Chris Auchinvole is the Nat MP who ousted Damien O’Connor and gained a narrow 971 majority.  O’Connor is standing for the seat only, not the list.  He is better than any on the Labour list.  However, O’Connor is not exactly a freedom fighter, so no point ousting Auchinvole for O’Connor.  Auchinvole has list position 43 so is probably safe anyway.  You might consider Allan Birchfield of ACT, who is anti RMA but he thinks there is a carbon tax.  So on that basis, better choosing Steven Wilkinson of the ALCP for the obvious reason.

Whanganui - Alan Davidson - ACT

Chester Borrows is the Nat MP here, he thinks all children are ours and like Sue Bradford says “I want to live in a country that claims all children as their own and accepts the glory and the responsibility of that”. The Labour candidate isn’t worth ticking, as he was grateful for the welfare state even though he is decidedly middle class.  He also volunteered for John Kerry’s Presidential campaign!  ACT is standing Alan Davidson again, a man who strongly believes in personal freedom, so give him a tick.

Whangarei - Helen Hughes - Libertarianz

Phil Heatley is another shoo in here, so you can safely vote for someone who does passionately believe in individual freedom. Vote Helen Hughes for Libertarianz, with pride. She’s more charismatic and better looking than Heatley any day, and she'll mean more for freedom than he ever will.
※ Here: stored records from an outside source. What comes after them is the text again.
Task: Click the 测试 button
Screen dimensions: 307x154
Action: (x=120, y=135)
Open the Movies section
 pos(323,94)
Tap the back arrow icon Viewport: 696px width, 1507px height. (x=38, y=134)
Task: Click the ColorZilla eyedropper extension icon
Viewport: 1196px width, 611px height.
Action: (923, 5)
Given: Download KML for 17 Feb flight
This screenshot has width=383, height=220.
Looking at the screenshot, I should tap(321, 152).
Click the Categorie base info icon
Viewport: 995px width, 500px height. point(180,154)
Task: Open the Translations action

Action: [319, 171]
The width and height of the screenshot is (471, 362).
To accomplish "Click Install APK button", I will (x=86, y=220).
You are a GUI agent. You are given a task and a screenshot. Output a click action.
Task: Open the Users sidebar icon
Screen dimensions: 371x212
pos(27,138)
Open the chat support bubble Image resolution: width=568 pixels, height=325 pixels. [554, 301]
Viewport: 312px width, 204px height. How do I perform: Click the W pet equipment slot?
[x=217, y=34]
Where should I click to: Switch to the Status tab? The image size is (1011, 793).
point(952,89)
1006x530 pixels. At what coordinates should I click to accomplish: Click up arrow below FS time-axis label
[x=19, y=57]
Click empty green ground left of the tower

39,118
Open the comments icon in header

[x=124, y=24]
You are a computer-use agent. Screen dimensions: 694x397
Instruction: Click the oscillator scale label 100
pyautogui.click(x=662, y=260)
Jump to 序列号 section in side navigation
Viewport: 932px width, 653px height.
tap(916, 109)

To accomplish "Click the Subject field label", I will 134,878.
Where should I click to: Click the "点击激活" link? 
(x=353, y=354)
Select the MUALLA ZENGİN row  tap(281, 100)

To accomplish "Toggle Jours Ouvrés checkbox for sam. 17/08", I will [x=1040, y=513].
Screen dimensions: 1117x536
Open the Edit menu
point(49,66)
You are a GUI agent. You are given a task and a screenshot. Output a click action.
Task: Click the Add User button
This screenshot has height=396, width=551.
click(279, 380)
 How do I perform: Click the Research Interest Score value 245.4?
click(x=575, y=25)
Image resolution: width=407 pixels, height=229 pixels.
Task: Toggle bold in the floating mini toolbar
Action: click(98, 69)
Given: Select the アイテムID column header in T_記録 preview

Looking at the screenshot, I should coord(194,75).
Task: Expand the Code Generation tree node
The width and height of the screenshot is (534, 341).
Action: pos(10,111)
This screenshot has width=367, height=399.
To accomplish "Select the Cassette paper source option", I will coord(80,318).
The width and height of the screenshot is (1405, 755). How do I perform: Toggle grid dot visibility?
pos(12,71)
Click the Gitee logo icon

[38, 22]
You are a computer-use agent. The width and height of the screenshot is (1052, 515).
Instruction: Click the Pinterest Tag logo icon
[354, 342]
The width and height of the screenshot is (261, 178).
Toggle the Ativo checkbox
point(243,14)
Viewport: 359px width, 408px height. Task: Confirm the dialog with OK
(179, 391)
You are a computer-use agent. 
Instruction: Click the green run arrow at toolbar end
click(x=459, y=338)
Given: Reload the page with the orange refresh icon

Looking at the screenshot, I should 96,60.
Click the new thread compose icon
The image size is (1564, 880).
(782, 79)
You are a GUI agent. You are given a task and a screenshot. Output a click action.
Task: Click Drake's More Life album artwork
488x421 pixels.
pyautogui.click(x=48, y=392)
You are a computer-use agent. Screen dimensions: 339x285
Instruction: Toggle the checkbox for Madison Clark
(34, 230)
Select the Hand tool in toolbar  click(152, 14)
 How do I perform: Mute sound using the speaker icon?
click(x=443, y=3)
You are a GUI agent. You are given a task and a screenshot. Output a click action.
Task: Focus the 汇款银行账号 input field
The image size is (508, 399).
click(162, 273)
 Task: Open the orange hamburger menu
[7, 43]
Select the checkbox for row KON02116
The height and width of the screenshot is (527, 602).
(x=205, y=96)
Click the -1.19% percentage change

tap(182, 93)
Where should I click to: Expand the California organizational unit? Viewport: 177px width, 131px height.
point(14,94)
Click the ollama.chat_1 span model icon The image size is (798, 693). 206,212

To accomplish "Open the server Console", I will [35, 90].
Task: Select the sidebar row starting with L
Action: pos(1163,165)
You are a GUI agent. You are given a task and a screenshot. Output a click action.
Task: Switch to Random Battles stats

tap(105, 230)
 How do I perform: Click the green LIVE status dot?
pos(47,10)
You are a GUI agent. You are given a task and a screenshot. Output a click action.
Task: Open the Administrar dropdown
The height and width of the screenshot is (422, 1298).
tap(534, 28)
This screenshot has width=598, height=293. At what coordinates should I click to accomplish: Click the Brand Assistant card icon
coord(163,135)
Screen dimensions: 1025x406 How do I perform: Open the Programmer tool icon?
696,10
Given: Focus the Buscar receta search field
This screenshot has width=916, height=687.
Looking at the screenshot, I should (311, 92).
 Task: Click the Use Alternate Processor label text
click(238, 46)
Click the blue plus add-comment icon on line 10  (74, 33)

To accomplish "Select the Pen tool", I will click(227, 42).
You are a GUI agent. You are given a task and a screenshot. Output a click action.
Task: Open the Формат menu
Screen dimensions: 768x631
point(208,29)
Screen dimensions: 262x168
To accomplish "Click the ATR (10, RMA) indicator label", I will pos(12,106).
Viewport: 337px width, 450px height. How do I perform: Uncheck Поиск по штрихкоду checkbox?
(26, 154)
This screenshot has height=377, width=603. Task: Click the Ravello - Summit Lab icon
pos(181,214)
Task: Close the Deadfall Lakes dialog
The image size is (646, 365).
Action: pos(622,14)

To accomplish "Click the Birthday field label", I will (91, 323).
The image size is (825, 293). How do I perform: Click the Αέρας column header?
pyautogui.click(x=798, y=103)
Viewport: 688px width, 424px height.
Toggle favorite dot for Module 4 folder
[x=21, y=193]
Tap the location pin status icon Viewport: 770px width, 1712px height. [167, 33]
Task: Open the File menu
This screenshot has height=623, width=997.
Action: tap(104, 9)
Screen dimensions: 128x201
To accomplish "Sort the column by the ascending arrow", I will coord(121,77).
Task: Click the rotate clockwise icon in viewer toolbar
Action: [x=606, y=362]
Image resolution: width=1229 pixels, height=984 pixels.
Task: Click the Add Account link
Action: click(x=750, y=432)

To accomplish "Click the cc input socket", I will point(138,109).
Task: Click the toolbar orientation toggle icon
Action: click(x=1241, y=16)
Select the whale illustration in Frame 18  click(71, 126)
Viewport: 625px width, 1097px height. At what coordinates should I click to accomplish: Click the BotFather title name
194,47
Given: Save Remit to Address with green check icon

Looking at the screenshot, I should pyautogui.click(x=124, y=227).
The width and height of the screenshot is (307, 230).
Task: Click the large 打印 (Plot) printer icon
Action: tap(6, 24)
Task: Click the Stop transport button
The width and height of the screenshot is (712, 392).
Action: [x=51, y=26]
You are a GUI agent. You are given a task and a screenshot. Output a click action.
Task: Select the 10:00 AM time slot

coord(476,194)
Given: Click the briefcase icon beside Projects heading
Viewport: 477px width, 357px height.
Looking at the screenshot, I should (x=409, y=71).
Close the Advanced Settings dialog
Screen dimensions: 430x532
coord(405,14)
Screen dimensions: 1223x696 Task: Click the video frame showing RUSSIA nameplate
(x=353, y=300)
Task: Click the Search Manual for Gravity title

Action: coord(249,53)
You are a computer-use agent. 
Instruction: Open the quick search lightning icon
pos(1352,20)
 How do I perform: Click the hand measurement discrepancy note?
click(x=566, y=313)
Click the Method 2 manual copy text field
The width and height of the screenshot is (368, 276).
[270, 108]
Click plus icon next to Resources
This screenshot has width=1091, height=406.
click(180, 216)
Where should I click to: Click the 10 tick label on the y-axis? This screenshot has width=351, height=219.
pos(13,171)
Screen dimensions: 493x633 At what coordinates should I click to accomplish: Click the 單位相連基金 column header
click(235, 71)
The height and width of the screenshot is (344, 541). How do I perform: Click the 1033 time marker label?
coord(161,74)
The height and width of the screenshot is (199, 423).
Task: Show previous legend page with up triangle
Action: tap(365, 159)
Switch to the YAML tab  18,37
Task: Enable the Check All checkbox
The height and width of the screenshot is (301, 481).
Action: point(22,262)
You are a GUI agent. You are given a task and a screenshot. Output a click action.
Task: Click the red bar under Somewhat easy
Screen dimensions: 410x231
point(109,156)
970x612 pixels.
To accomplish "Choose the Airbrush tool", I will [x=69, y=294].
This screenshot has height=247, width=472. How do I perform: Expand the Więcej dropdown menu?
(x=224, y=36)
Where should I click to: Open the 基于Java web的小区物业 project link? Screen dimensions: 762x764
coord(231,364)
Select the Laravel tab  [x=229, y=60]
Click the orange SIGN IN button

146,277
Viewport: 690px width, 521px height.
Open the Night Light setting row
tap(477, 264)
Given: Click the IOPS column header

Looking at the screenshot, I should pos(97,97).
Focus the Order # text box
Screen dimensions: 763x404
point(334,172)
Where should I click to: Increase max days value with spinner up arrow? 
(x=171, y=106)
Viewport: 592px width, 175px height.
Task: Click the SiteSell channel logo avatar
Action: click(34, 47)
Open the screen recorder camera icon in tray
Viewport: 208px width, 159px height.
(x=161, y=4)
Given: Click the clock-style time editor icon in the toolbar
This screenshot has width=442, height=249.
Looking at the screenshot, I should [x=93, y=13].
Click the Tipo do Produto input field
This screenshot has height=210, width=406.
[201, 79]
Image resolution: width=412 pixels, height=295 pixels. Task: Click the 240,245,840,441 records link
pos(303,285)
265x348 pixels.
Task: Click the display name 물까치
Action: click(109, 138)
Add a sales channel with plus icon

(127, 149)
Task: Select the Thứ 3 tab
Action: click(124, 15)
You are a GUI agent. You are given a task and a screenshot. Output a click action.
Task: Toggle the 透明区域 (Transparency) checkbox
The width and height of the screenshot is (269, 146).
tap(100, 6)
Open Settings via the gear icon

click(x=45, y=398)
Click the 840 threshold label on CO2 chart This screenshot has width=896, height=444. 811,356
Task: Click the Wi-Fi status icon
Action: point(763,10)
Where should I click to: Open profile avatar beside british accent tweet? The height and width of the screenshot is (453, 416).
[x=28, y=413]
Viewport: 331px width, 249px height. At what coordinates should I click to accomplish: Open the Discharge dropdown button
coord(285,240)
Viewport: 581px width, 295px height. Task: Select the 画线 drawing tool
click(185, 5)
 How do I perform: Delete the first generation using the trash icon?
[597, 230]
WigramGeoff McTague – Aotearoa Legalise Cannabis Party

Jim Anderton is retiring and his party is gone, so Labour expects to win this with Megan Woods, a former Andertonian.  It might be tempting to vote for National’s Sam Collins, but this is Christchurch and he is supportive of what the government has done.  You can’t endorse this.  Geoff McTague of the ALCP is your only choice for freedom.
It total this adds up to:


26 ACT
8 Aotearoa Legalise Cannabis Party
2 Independents
11 Labour
8 Libertarianz
9 National 
1 Maori Party
4 Abstain
P.S.  If any candidate thinks I have unfairly ignored her or him, then feel free to plead your case for being a positive vote for more freedom and less government.  Social creditors, xenophobes and believers in theocracy need not apply.